In two triangles ABC and DEF, ∠A = ∠D and the sum of the angles A and B is equal to the sum of the angles D and E. If BC = 6 cm and EF = 8 cm, then ar(∆ABC) : ar(∆DEF) = ___________.

Answer 1

In ∆ABC and ∆DEF,

∠A = ∠D (Given)

Also, ∠A + ∠B = ∠D + ∠E

⇒ ∠B = ∠E

∴ ∆ABC $~$ ∆DEF (AA Similarity)

$\Rightarrow \frac{\mathrm{ar}\left(∆\mathrm{ABC}\right)}{\mathrm{ar}\left(∆\mathrm{DEF}\right)}={\left(\frac{\mathrm{BC}}{\mathrm{EF}}\right)}^2$ (The ratio of areas of two similar triangles is equal to the ratio of the squares of any two corresponding sides)

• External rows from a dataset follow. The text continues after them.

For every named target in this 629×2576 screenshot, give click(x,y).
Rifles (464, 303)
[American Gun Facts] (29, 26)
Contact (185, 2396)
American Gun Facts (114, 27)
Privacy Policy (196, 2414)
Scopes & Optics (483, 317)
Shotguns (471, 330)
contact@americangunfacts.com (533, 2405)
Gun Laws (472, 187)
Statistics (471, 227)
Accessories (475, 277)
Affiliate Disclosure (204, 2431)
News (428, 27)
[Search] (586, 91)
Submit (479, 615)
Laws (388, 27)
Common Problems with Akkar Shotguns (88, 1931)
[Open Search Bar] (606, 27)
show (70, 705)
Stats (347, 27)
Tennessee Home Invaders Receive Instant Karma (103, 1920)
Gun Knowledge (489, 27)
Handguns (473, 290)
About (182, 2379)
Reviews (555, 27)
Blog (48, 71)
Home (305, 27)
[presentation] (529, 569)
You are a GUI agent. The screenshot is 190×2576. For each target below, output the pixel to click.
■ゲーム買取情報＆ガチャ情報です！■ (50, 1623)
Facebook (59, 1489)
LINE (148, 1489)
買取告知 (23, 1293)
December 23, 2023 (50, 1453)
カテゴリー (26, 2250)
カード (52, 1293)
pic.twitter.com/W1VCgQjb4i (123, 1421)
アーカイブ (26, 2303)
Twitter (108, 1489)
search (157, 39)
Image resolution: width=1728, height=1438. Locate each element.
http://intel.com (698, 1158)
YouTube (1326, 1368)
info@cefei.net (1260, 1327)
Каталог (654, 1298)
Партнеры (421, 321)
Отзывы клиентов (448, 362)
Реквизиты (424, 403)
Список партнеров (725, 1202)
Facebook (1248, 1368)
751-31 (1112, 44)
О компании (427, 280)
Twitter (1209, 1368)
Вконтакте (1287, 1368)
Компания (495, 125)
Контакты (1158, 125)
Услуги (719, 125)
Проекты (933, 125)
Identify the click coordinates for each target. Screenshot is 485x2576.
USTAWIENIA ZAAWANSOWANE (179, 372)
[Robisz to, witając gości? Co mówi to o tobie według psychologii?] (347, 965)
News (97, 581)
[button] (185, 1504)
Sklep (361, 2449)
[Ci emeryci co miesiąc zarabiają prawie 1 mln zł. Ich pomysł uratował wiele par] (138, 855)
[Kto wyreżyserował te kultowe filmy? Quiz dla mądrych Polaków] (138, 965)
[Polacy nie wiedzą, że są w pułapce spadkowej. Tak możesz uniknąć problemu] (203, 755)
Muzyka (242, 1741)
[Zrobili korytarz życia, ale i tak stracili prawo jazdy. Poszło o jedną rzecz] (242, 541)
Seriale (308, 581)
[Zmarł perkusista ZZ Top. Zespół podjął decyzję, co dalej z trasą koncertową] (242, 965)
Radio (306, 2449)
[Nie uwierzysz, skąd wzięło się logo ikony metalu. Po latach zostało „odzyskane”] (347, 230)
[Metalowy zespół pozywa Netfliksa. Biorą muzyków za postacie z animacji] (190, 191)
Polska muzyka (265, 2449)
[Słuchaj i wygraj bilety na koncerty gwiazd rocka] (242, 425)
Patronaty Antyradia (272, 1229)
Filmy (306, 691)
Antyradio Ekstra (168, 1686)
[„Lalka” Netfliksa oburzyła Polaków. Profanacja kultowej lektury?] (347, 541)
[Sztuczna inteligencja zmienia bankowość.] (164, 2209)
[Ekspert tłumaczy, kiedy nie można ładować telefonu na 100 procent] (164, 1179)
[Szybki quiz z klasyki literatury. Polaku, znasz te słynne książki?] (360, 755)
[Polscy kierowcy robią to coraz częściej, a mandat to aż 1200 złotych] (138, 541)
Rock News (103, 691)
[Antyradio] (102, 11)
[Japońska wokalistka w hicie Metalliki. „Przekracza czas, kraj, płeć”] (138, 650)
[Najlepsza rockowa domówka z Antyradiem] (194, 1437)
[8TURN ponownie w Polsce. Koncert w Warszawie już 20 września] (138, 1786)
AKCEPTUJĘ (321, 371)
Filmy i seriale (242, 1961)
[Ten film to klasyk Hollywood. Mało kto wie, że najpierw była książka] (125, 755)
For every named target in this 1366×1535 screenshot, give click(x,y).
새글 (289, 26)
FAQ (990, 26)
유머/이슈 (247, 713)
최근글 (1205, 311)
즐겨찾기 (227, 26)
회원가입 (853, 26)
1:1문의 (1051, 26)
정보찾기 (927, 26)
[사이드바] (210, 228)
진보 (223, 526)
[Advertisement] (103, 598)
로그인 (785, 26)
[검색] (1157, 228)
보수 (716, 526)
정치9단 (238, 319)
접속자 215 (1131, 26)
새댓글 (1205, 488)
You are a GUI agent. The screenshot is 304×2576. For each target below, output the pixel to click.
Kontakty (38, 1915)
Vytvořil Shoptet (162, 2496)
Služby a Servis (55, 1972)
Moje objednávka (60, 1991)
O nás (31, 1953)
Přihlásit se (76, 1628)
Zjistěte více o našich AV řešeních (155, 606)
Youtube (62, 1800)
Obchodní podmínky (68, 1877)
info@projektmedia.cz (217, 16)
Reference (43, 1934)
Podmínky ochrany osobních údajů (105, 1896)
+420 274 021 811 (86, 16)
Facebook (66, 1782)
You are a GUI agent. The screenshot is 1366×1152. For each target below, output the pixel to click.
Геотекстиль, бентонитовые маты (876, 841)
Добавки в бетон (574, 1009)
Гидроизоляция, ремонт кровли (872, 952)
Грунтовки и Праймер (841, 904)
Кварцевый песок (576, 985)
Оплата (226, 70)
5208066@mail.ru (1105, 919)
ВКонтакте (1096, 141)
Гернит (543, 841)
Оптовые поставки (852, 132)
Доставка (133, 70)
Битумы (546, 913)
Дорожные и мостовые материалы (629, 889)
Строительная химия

$$\begin{gathered} \Rightarrow \frac{\mathrm{ar}\left(∆\mathrm{ABC}\right)}{\mathrm{ar}\left(∆\mathrm{DEF}\right)}={\left(\frac{6\mathrm{cm}}{8\mathrm{cm}}\right)}^2=\frac{9}{16} \\ \Rightarrow \mathrm{ar}\left(∆\mathrm{ABC}\right):\mathrm{ar}\left(∆\mathrm{DEF}\right)=9:16 \end{gathered}$$

In two triangles ABC and DEF, ∠A = ∠D and the sum of the angles A and B is equal to the sum of the angles D and E. If BC = 6 cm and EF = 8 cm, then ar(∆ABC) : ar(∆DEF) = ___9 : 16___.